La intención en señalar los discursos que buscan un ambiente mejor, es de ahondar en las responsabilidades de todo lo que se dice; mucha gente que está involucrada en movimientos ambientalistas o en campañas activistas a favor de proteger la naturaleza o que desde su cotidianidad implementa prácticas ambientalmente amigables, ya sabe que las grandes preguntas sobre el futuro de La Tierra no tienen un panorama exitoso. Es de reconocer positivamente la actitud de muchas de estas personas, sin embargo lo que más preocupa es observar como muchas buenas propuestas y potencialidades se convierten en dinámicas sin sentido que más bien absorben la fuerza de personas que tienen la intención de hacer algo más.

Si de una u otra forma hemos llegado críticamente a la conclusión de que es necesario un mundo diferente y buscar un cambio, la responsabilidad de decir esto conlleva buscar esas alternativas con una perspectiva integral y por lo anterior los discursos superficiales y soluciones no sustentables deberían quedar a un lado.

La conciencia sobre nuestras prácticas no se puede obviar tan fácil en medio de un contexto nacional donde los desastres ambientales han aumentado agresivamente en las últimas 2 décadas, hasta llegar al punto de tener actividades tan perjudiciales como la minería a cielo abierto con uso de cianuro y otros químicos muy dañinos en la zona norte, megaturismo hotelero sin control en la costa pacífica, agricultura tóxica en su mayoría de monocultivos de piña en la zona sur, el Caribe y el norte, o las decenas de proyectos hidroeléctricos en nuestras cuencas más importantes, entre muchas otras amenazas.

Es así que acciones como ahorrar unas gotas de agua mientras British Petroleum mata el Caribe, apagar los bombillos mientras se siguen destruyendo los ríos, o consumir productos orgánicos mientras dejamos que se propaguen monocultivos; se convierten en esfuerzos aislados a una realidad que requiere voluntades más a fondo de forma urgente.

Tomar entre las manos una hoja para firmar peticiones es muy fácil y esto lleva a que muchas veces las decisiones no las sintamos propias; si bien la “conciencia correcta” o la “conciencia pura” no existen, pero es inexcusable la forma en que muchas y muchos no quedamos a la espera de que nuestros “líderes políticos” nos avisen hasta cuando el mercado dejará de ser su prioridad.

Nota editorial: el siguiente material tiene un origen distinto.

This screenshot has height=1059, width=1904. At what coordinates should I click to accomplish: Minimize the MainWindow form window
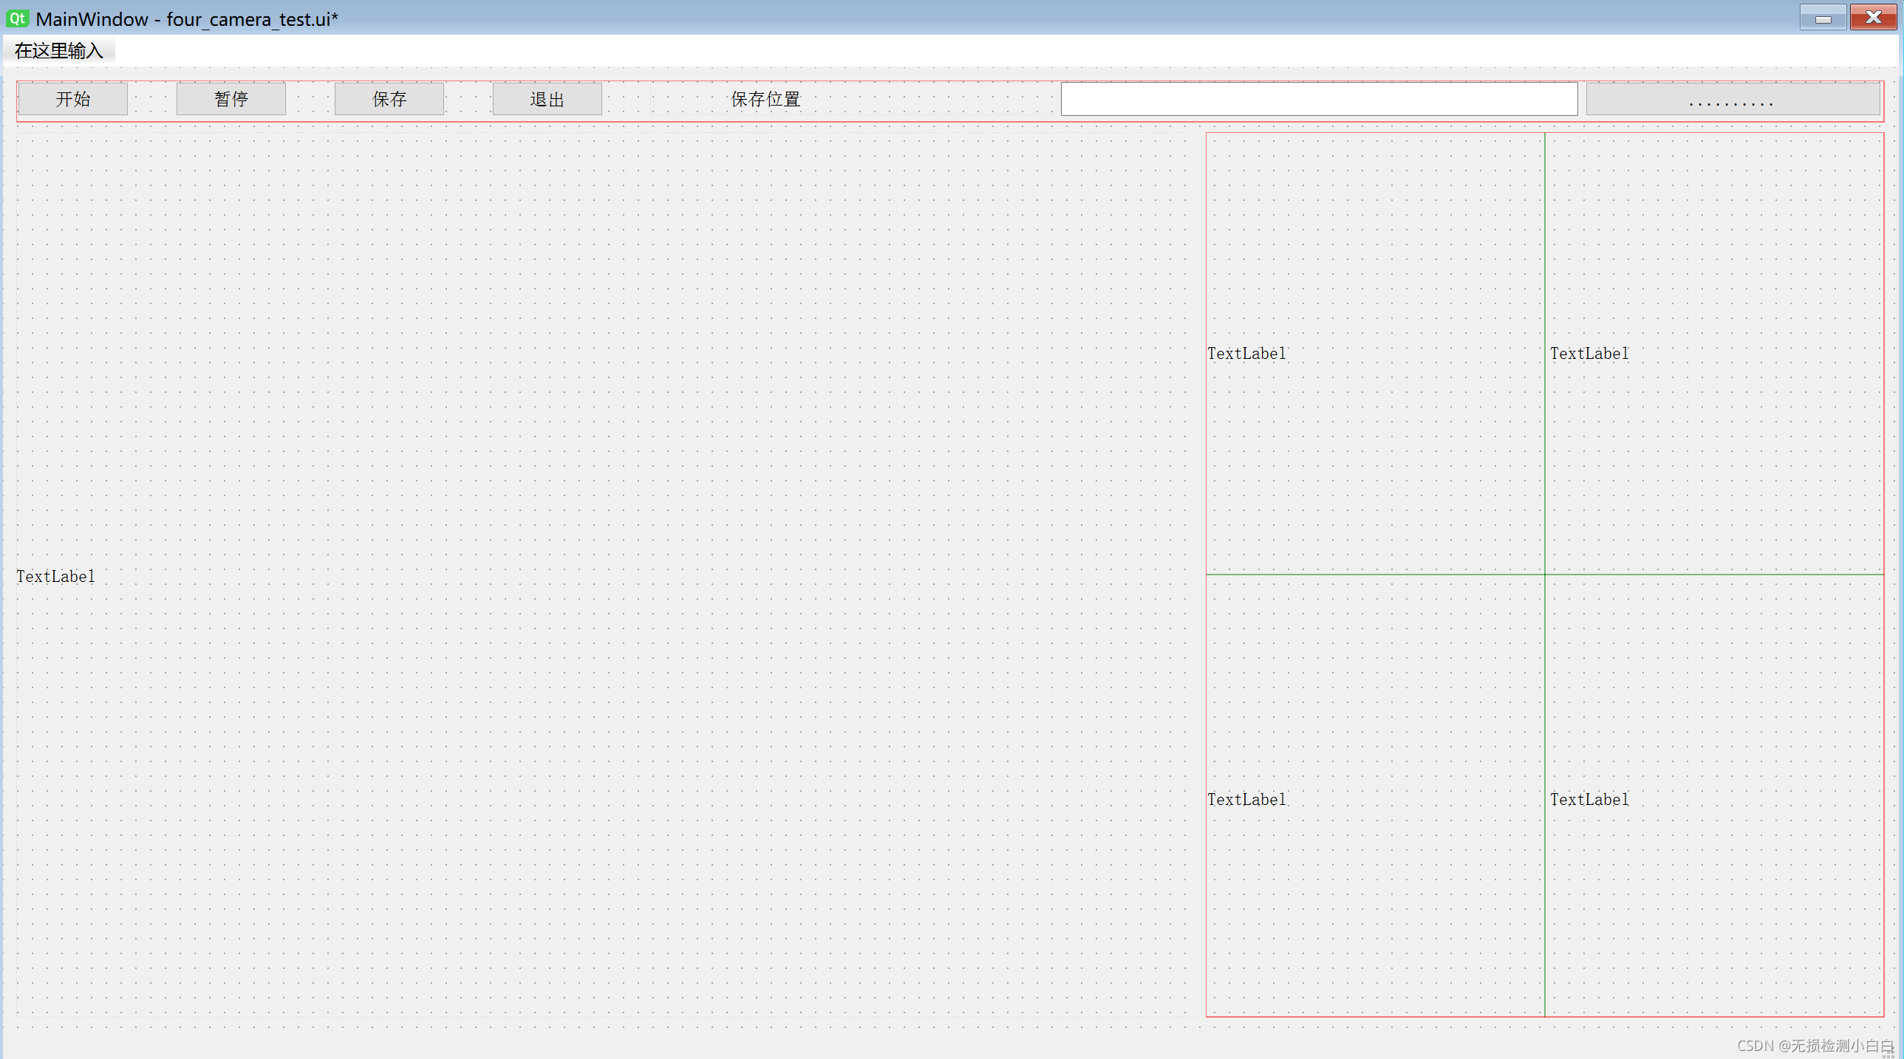coord(1822,18)

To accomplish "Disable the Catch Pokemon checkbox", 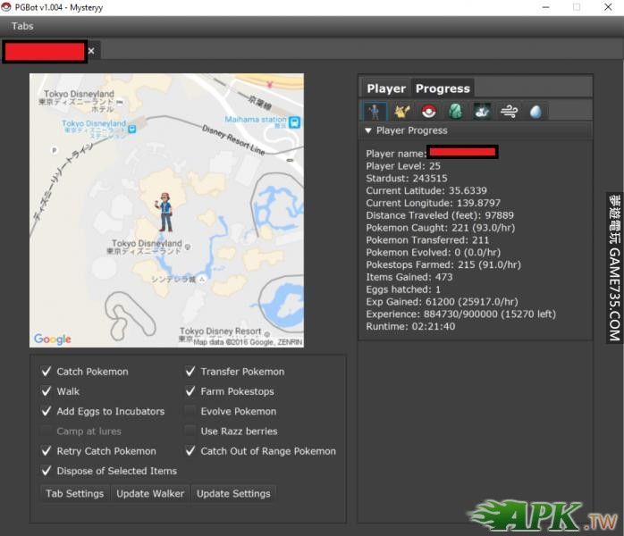I will click(x=46, y=372).
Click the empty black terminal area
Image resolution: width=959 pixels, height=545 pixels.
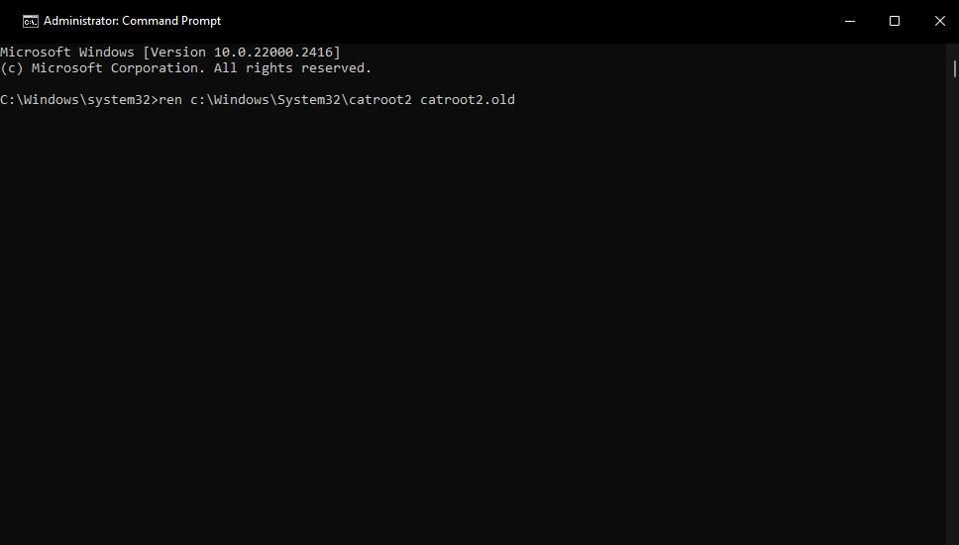coord(476,327)
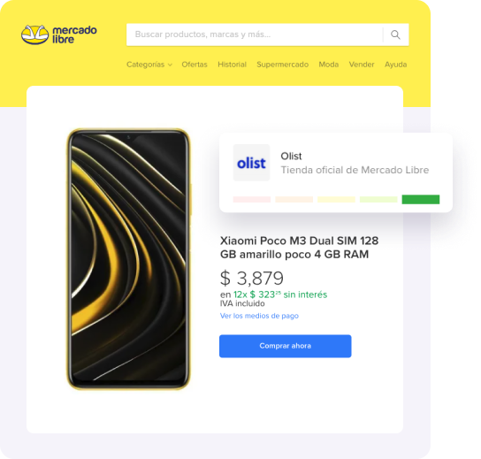
Task: Click the Mercado Libre handshake logo
Action: pyautogui.click(x=34, y=34)
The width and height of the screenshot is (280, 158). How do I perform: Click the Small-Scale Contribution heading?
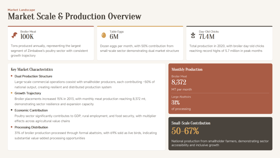[191, 123]
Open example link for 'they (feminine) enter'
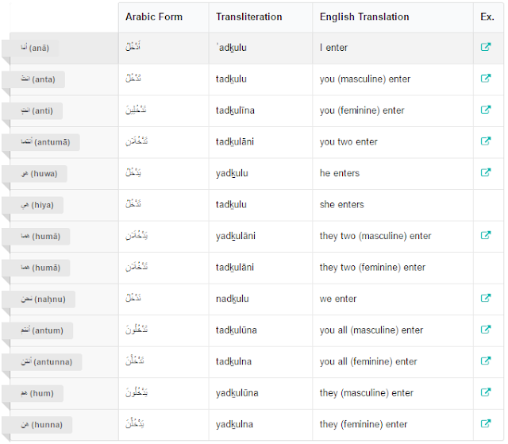 486,424
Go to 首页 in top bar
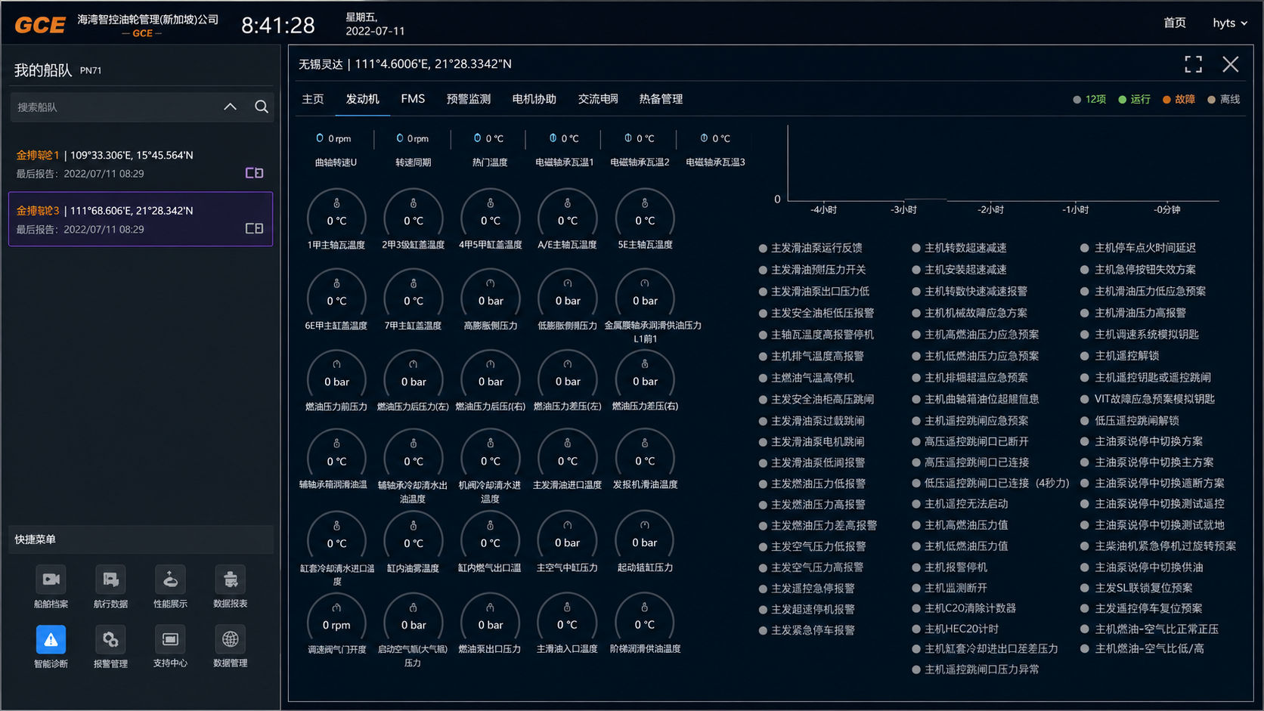1264x711 pixels. (x=1175, y=23)
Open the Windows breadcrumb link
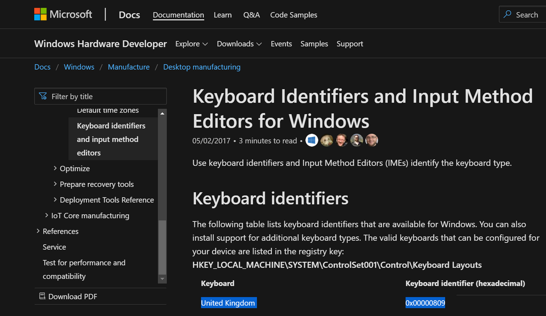This screenshot has height=316, width=546. tap(79, 67)
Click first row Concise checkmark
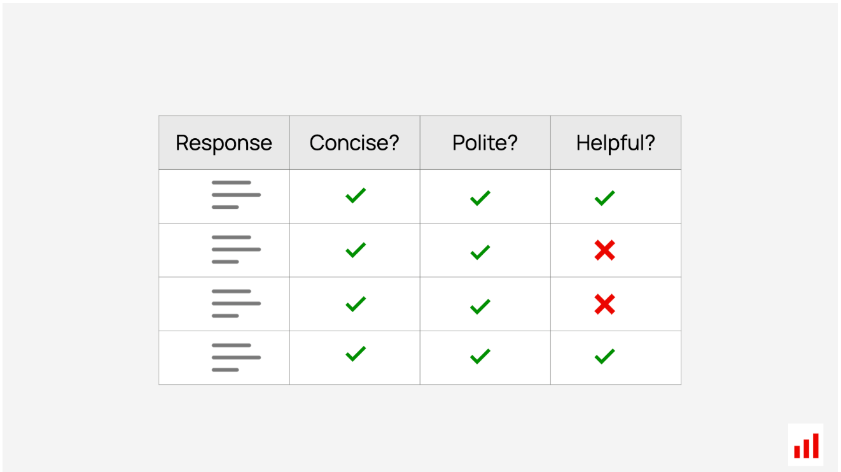This screenshot has width=841, height=472. coord(356,195)
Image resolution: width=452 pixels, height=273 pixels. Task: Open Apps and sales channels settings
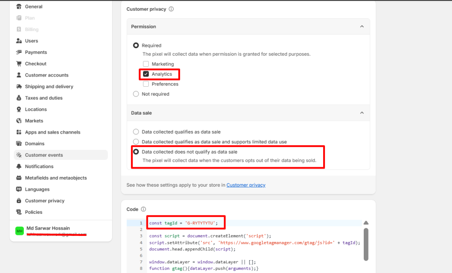pos(53,132)
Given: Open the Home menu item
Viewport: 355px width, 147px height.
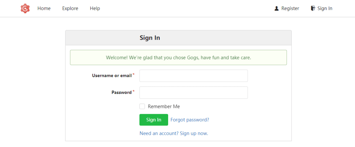Looking at the screenshot, I should 44,8.
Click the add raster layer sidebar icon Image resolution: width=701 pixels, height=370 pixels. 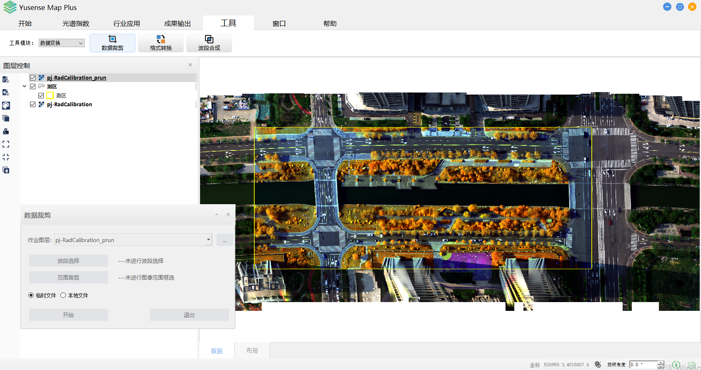click(x=6, y=93)
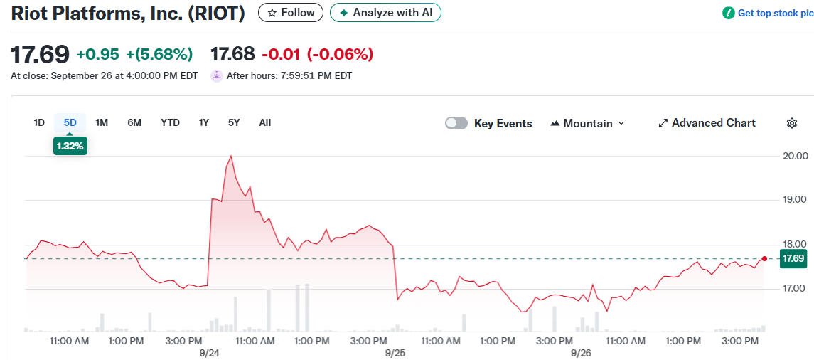814x360 pixels.
Task: Show the All time range
Action: [265, 122]
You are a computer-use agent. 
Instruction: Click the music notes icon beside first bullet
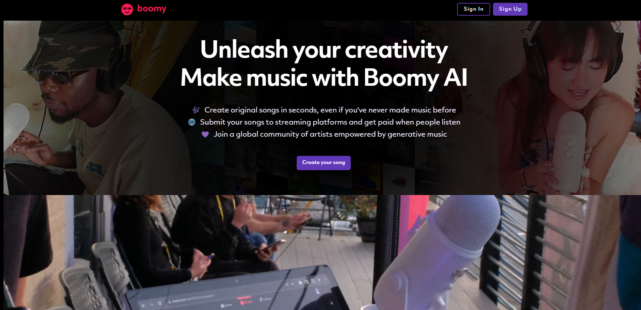point(196,110)
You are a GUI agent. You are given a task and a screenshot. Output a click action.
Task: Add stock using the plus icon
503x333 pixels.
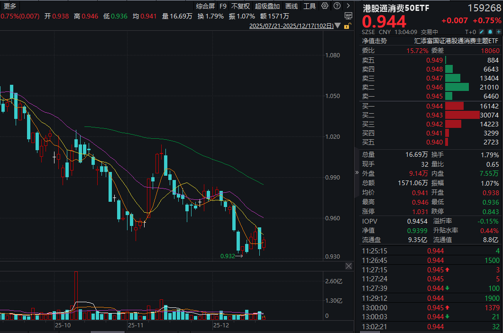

Las evidencias de la necesidad de cambio son muchas, y por esto no es casual que actualmente ayudar, en su mayoría, sea hacer cosas que nos permiten seguir conservando el status quo en el que hemos vivido por algunos años, tanta publicidad por promover esto nos aparta de los problemas reales, y al final nos sentimos mas tranquilos y tranquilas con nuestras conciencias.

Detrás de una actitud simpática y límites prácticamente inmóviles al cambio en las relaciones sociales, la decisión queda en los que hacen lo menos, o más bien en quienes disfrazan de discursos atractivos las posibilidades de hacer algo por el ambiente. Las propuestas de lucha radical, resistencia sin miedo y organización con principios justos han llegado a ser señaladas de utópicas, criminalizadas y calladas para posicionar una imagen “sostenible” de un sistema económico que nunca lo será.